Según informes del sector turístico, algunos hoteles han desembolsado más de US$200,000 en la compra y transporte de agua para mantener sus operaciones, mientras que otros reportan pérdidas cercanas a US$100,000.

En zonas turísticas como Isla Verde, Condado y Viejo San Juan, es común ver camiones cisterna estacionados permanentemente para abastecer a hoteles, restaurantes y residencias.

La falta de agua ha llevado a cancelaciones de reservas y quejas de visitantes, quienes se ven afectados en su experiencia por la ausencia de agua para duchas, lavandería y otros servicios básicos.

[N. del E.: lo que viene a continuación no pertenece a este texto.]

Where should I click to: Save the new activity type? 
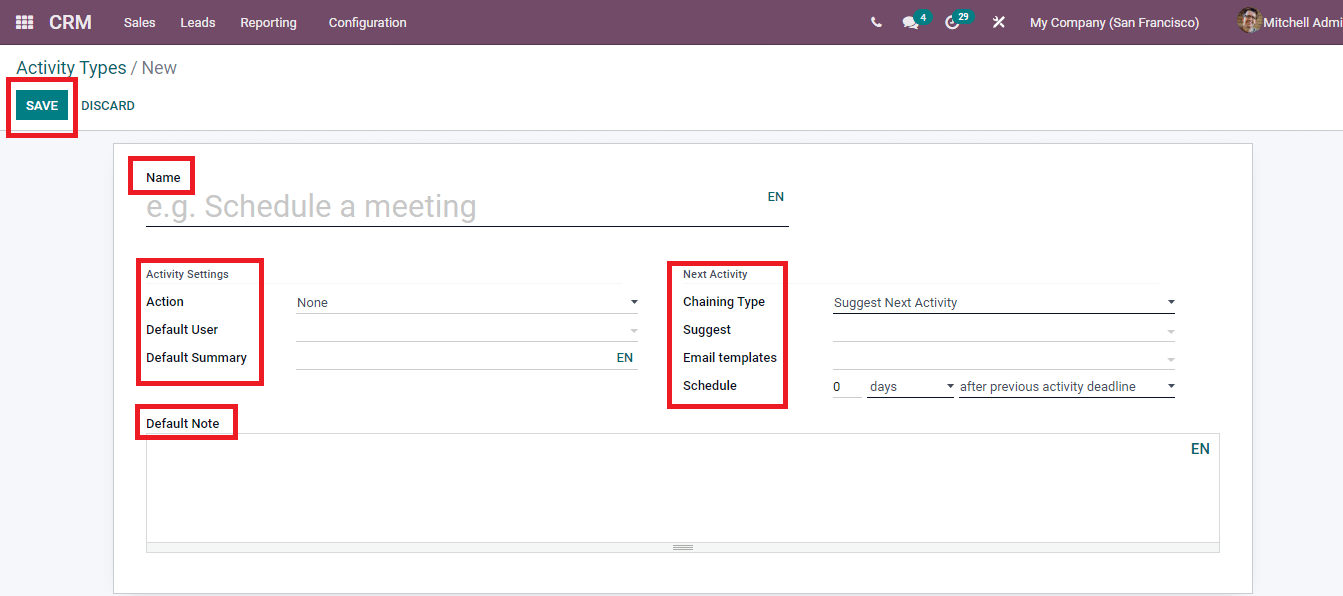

En un contexto competitivo donde destinos como República Dominicana, Jamaica y Aruba luchan por atraer al mismo tipo de turista, la imagen internacional de Puerto Rico podría resultar severamente perjudicada si la situación no mejora.

Desafíos Estructurales y Económicos

La crisis llega en un momento crítico para el sector, que ya enfrenta presiones económicas y caída en las ventas. Numerosos restaurantes han colocado letreros anunciando cierres temporales por incapacidad de operar sin agua potable, mientras que otros han reducido horarios y servicios para mitigar pérdidas.

Los empresarios turísticos advierten que los problemas energéticos, entre otras cosas, complican aún más la situación. Las recurrentes interrupciones en el suministro eléctrico dificultan el bombeo, almacenamiento y distribución de agua en varias áreas.

Para los hoteles y complejos turísticos, esto se traduce en mayores costos asociados al uso de generadores eléctricos y combustible, haciendo frente a uno de los mayores desafíos que se ha presentado desde el paso del huracán María en 2017.

La ruptura del Superacueducto ha evidenciado el rezago en el mantenimiento e inversión en infraestructuras críticas. Expertos y líderes empresariales coinciden en que la recuperación no dependerá únicamente de reparar la tubería, sino de modernizar sistemáticamente los sistemas de agua y energía para evitar futuras crisis.

Mientras tanto, miles de residentes continúan haciendo largas filas para conseguir agua, y el sector turístico procura evitar que esta emergencia se convierta en una crisis económica de mayor magnitud.

Puerto Rico enfrenta una prueba que trasciende lo técnico. La combinación de escasez de agua y apagones amenaza a uno de los motores económicos más relevantes de la isla: el turismo. Hoteles se sostienen gracias a camiones cisterna, restaurantes operan con limitaciones y las autoridades luchan por restablecer la normalidad. No obstante, la crisis deja una lección crucial: en el Caribe del siglo XXI, la competitividad turística no depende solo de playas y clima, sino también de la capacidad para garantizar servicios básicos confiables para residentes y visitantes.

Revisión de la situación de agua en Puerto Rico

  • Puerto Rico enfrenta una severa crisis de agua debido a fallos en el Superacueducto.
  • Más de 100,000 abonados se han visto afectados por interrupciones en el suministro.
  • La Asociación de Hoteles y Turismo advierte sobre el riesgo a la operación de hoteles y servicios turísticos.
  • La escasez de agua y apagones recurrentes ponen en peligro la imagen y competitividad de Puerto Rico en el turismo.